当我心灰意冷,陷入自己的痛苦之中无法摆脱,嫉妒别人可以忘记悲伤时,她说,每个人都有自己忘不了的伤痛,每个人也都有纷繁精彩的一生。

外祖母经常带我参加志愿活动。有时候是去儿童福利院,有时候是去敬老院,有时候是捡起马路边的垃圾,扔进垃圾箱。有的志愿者劝外祖母好好休息,不要太过劳累,外祖母正色道:“劳动使人光荣,善行不分老少。”

因为外祖母的存在,我觉得比起生命中那些瞬息万变的斑斓美好,黑暗不值一提。

外祖母曾经讲过好多故事,其中一个最牵动我的心。

她说,在三年饥荒时期,家里很困难。饿得没办法,从厂里搬一车废旧的报纸,煮成纸浆,心疼地掺一点的棒子面,做成窝窝头蒸。外祖母那时候还小,光是看着热腾腾的雾气就止不住地咽口水。蒸熟了,抢着跑去揭盖,看见黑白的窝窝头,顾不上烫手,拿起来,掰开一看,上面的字都还清晰可见。外祖母一边哭一边吃,嘴烫坏了。

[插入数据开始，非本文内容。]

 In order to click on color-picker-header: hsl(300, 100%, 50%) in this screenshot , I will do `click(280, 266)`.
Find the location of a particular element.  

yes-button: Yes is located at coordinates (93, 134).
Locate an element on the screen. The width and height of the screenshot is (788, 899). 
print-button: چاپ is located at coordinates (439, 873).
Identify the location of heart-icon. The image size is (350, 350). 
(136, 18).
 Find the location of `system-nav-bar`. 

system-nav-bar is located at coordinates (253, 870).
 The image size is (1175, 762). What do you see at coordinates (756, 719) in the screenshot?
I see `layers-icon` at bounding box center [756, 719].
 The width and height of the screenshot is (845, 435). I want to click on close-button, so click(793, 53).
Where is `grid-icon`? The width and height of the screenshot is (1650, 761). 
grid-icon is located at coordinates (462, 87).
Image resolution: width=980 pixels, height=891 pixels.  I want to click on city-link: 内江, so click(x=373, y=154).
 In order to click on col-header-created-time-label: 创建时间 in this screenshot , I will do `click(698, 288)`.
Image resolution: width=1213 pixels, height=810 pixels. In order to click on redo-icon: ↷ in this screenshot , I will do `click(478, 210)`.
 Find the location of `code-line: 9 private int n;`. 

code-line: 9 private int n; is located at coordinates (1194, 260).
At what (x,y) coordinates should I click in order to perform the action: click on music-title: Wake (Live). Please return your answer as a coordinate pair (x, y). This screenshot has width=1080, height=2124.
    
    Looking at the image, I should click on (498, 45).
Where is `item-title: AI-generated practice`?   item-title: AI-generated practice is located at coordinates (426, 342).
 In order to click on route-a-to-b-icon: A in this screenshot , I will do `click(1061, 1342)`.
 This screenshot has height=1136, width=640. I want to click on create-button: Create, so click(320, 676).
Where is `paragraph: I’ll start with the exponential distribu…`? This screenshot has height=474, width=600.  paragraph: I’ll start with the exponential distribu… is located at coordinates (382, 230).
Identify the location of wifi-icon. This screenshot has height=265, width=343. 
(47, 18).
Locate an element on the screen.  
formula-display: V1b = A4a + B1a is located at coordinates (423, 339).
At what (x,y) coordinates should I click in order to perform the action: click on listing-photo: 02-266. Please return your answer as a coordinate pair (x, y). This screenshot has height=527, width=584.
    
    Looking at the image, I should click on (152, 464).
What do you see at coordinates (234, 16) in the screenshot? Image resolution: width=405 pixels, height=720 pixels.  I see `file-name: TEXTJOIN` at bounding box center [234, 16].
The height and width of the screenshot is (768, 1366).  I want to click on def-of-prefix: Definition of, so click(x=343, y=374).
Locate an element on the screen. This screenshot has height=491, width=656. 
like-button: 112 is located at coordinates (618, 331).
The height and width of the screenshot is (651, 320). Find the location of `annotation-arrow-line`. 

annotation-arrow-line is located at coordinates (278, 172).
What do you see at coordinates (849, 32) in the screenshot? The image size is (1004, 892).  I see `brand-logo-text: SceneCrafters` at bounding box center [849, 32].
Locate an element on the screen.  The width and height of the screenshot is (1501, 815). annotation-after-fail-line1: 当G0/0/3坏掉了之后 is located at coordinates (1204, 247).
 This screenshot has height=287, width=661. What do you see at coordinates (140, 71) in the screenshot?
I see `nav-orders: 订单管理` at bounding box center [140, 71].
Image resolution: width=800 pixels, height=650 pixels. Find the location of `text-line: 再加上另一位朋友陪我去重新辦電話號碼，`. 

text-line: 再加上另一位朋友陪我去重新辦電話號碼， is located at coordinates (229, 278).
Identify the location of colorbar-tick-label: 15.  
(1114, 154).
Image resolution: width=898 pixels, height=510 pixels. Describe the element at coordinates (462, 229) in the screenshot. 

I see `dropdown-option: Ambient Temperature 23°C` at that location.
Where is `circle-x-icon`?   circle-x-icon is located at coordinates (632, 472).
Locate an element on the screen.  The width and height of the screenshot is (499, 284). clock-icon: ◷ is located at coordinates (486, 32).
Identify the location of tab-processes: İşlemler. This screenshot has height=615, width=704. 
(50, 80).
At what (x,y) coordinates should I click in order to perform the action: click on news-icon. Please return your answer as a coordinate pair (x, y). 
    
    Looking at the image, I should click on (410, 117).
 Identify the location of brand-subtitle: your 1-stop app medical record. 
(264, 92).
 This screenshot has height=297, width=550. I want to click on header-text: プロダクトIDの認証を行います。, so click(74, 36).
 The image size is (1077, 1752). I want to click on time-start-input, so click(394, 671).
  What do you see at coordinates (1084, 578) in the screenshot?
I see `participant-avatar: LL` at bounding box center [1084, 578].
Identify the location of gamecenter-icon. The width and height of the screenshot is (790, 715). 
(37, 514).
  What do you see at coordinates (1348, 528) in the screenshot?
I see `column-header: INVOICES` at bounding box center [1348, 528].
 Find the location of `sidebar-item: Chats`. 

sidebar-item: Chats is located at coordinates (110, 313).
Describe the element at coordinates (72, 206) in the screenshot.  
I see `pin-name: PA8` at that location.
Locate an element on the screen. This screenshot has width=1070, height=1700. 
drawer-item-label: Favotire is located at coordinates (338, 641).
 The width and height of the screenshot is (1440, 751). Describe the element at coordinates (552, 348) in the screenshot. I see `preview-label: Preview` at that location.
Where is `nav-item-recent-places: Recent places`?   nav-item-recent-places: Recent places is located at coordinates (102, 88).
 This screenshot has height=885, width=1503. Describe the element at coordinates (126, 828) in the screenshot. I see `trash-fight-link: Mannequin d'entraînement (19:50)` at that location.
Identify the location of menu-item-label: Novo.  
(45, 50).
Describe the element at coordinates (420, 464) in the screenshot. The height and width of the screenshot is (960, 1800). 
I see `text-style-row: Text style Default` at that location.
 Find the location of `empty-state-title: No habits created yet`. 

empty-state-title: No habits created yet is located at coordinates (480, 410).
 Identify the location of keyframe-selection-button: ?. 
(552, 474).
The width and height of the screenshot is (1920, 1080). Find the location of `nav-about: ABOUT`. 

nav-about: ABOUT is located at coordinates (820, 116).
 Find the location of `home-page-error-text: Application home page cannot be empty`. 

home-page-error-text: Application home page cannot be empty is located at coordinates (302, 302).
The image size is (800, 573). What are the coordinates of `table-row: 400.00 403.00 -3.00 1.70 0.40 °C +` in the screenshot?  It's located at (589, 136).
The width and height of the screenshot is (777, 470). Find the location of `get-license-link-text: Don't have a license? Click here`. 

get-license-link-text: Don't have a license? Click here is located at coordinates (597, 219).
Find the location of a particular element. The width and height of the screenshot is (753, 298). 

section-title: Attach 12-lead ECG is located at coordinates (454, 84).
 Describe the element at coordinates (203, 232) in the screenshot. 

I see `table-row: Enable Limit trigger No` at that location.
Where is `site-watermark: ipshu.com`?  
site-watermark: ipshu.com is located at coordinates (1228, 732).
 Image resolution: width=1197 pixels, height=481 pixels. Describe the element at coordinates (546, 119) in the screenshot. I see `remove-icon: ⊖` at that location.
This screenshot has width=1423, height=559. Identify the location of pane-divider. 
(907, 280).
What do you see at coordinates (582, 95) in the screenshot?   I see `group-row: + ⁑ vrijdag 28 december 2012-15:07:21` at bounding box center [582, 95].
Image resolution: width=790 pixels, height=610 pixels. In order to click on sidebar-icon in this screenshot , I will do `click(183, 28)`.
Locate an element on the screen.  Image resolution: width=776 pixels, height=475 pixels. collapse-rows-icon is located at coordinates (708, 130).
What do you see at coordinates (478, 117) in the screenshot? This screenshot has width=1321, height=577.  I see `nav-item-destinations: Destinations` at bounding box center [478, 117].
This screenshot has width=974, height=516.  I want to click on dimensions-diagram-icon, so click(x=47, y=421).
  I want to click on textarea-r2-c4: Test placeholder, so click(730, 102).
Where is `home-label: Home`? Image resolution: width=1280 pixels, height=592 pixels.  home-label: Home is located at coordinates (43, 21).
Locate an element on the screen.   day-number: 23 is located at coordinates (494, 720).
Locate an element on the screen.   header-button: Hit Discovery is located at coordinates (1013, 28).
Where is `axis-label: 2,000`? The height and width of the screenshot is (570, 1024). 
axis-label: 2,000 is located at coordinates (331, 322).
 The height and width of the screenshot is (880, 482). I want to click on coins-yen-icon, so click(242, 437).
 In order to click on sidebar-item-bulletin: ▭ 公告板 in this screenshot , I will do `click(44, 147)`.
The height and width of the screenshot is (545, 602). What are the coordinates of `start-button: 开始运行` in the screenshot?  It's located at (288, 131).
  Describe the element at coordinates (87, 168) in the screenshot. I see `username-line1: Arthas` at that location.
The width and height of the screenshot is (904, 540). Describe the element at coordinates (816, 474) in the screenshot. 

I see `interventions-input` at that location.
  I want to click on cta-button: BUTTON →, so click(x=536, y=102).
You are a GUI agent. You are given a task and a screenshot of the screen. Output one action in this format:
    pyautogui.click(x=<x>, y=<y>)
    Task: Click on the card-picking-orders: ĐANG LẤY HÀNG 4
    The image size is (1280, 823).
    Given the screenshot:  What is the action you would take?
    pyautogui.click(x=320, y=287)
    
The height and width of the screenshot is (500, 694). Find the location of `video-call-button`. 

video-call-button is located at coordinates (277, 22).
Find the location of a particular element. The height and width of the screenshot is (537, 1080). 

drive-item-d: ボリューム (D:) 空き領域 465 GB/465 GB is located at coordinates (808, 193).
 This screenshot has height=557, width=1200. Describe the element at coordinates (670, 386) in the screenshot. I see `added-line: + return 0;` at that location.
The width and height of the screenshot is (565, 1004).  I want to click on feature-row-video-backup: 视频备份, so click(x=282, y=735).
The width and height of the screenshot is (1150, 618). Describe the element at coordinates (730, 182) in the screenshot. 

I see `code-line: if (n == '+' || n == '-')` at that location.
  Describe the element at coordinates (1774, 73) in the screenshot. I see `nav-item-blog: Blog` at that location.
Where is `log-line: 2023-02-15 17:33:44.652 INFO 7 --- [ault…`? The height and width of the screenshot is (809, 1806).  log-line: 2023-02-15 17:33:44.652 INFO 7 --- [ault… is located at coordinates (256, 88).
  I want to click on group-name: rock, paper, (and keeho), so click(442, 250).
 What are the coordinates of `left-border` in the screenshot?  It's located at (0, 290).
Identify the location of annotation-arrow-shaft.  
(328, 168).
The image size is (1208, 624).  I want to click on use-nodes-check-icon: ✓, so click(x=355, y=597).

就在那么艰难的时候,庄子里还有一个人,想方设法地接济大伙儿。几乎每天都有人看见他把自己家的粮食拿出来,送去别人家门,人们不知道他自己怎么生活。后来他还会去挖野菜,再后来只有草根可以挖……可就算到了最艰难的时候,他也坚持着给予。

那时候,有人说他是写文章的,每天在屋子里面写字,隔几天就寄一封信出去。

有一次,外祖母在外面割草,被他碰见。他给了外祖母三尾小得可怜的鱼。那种鱼现在人们用来熬咸菜,但在当时的饭桌上已经称得上奢侈。外祖母说,他递鱼的那双手,粗糙,宽厚,沾满泥土,伤痕累累,在她眼里却发着光。

外祖母连说好几声谢谢,眼泪就掉了下来。她问那个人的名字,那个人却没有回答,转身离开了。他的背影高大无比。外祖母后来嫁给了当兵的外祖父,便是因为外祖父的背影也像他那样伟岸、宽阔。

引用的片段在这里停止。